Damla inanılmaz yetenekli. Şu ana kadar hep yeteneğiyle beni heyecanlandıran insanlarla çalıştım zaten. Daha önce ‘Emanet Beden’ albümümde de Belçim Erdoğan ile bir ninni okumuştuk. ‘Yağdır’ı da Damla’yla okumak kısmet oldu.

Haberin Devamı

ERKEKLERİN BİR HASTALIĞI VAR; ÖNCE PEŞİNDEN KOŞUYOR SONRA İLGİYİ MİNİMUMA İNDİRİYOR

Şarkının sözlerinde “Belki çok üzmedin beni ama sevindirmedin de bulutlara çıkarmadın, indirmedin de” diyorsunuz. Gerçek hayatta size çok taşkın duygular yaşatmayan birinin ardından şarkılar söyler misiniz?

Ama senin ne hissettiğin önemlidir ya Oya! Belki karşı tarafın ateşi düşüktür ama sen ona karşı cayır cayır yanıyorsundur, hahaha! O da seninle aynı seviyeye gelsin istersin. Bu şarkı biraz bunu anlatıyor. Ama erkeklerin böyle bir hastalığı var zaten.

Nasıl bir hastalık?

Ben bunu çok yaşadım, bence bütün kadınlar da yaşıyordur. Genellikle ilk tanıştığımızda erkekler bizden daha yüksek olur. İnanılmaz bir şekilde arkamızdan koşarlar. İlişki başladıktan bir süre sonra bu ilgi minimuma iner. Sonra da zaten patatese dönüşürler. Ben onlara patates diyorum.

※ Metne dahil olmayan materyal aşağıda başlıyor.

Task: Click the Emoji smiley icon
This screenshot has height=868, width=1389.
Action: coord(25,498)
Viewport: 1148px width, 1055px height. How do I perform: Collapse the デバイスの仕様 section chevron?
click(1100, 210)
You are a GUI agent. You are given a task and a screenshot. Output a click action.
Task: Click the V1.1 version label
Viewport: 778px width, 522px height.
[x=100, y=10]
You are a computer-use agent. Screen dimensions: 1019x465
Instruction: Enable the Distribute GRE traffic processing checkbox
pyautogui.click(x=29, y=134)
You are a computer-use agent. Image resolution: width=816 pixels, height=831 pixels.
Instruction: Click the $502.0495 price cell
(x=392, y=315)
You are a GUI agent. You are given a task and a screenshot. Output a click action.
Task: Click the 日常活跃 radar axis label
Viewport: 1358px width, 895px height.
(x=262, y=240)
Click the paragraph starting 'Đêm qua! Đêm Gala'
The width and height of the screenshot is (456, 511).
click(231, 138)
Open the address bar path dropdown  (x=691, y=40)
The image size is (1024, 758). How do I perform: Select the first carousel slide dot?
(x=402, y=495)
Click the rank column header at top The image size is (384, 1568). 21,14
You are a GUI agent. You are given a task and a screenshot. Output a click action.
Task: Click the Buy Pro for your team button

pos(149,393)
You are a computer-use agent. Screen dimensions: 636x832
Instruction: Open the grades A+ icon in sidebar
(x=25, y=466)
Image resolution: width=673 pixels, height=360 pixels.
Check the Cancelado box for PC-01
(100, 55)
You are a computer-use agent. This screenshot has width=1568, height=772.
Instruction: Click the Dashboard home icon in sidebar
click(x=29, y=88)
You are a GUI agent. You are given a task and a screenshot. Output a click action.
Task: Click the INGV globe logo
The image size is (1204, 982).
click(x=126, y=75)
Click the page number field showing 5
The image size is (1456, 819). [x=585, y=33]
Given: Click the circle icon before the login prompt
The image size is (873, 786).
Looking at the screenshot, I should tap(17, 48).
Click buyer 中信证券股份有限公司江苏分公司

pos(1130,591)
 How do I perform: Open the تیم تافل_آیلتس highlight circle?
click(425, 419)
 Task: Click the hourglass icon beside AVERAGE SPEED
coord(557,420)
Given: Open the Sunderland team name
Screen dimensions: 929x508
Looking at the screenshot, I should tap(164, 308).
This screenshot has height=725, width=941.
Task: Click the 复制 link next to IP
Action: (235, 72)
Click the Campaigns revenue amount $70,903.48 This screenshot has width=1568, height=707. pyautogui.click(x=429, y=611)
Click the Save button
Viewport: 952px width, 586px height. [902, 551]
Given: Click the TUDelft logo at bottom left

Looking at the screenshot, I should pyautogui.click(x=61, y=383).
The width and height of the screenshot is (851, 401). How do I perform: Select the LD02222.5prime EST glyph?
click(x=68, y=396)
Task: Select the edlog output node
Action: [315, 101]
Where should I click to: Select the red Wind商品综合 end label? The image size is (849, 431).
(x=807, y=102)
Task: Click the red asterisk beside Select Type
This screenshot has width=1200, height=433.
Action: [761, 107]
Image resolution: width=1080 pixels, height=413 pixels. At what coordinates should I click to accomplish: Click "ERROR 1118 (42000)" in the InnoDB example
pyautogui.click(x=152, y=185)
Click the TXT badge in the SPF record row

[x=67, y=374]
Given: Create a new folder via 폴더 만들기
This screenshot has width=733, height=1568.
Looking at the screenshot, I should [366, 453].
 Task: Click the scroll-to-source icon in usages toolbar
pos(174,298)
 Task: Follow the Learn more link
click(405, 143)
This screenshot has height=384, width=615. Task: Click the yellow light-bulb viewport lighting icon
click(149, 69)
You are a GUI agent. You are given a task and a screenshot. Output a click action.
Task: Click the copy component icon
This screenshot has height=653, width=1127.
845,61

AŞIK OLUNCA İĞRENÇ OLUYORUM, BEBEK SESİYLE KONUŞUYORUM

Hayatınızda aşk var mı?

Onu şu an bilmiyorum.

Haberin Devamı

Nasıl yani?

Çünkü yani bu korona döneminde her şey o kadar tuhaflaştı ki… Hissizleştik galiba.

Görüştüğünüz biri var mı?

Çok kişiyle görüşüyorum.

Flört oluyor ama aşka mı dönüşmüyor?

Eyvah, yandık (Gülüyor). Arkadaşlarımdan, ailemden bahsediyorum. O anlamda söyledim.

Ben özel biri var mı diye soruyorum…

Bunu cevaplamayacağım.

Aşk tanımınız ne?

Çok tuhaf bir insana dönüşüyorum. Sürekli gülüyorum. Küçük kız çocuğu gibi oluyorum ve bebek ses tonuyla konuşuyorum. Arkadaşın olsam sürekli fotoğrafını açar “Oya baksanaaa, çok tatlı değil mi ama” der dururum. Evden atarsın beni. İğrenç bir şey oluyorum. Nefret edersin yani.

FLÖRT ETMEYİ BİLMİYORUM

Herkesin aşık olunca kimyası bozuluyor…

Ben çocukken bile çok aşık oluyordum. Beş dakikada bir aşık oluyordum. Tabii yaş ilerledikçe o aralık uzadı. Bence zaten ben flört etmeyi de bilmiyorum.

Nasıl bilmiyorsunuz?

Ciddiyim, çok komik bir anım var. Arkadaşlarımla bir partideyiz. Benim bir huyum var, ördek ailesi gibi hep tanıdıklarımın yanında dururum. Öyle gideyim, yeni insan tanıyayım… Bende o yok. Yanımdaki arkadaşım söylenmeye başladı. “Aynur git Allah aşkına, biraz insanlara kaynaş” dedi.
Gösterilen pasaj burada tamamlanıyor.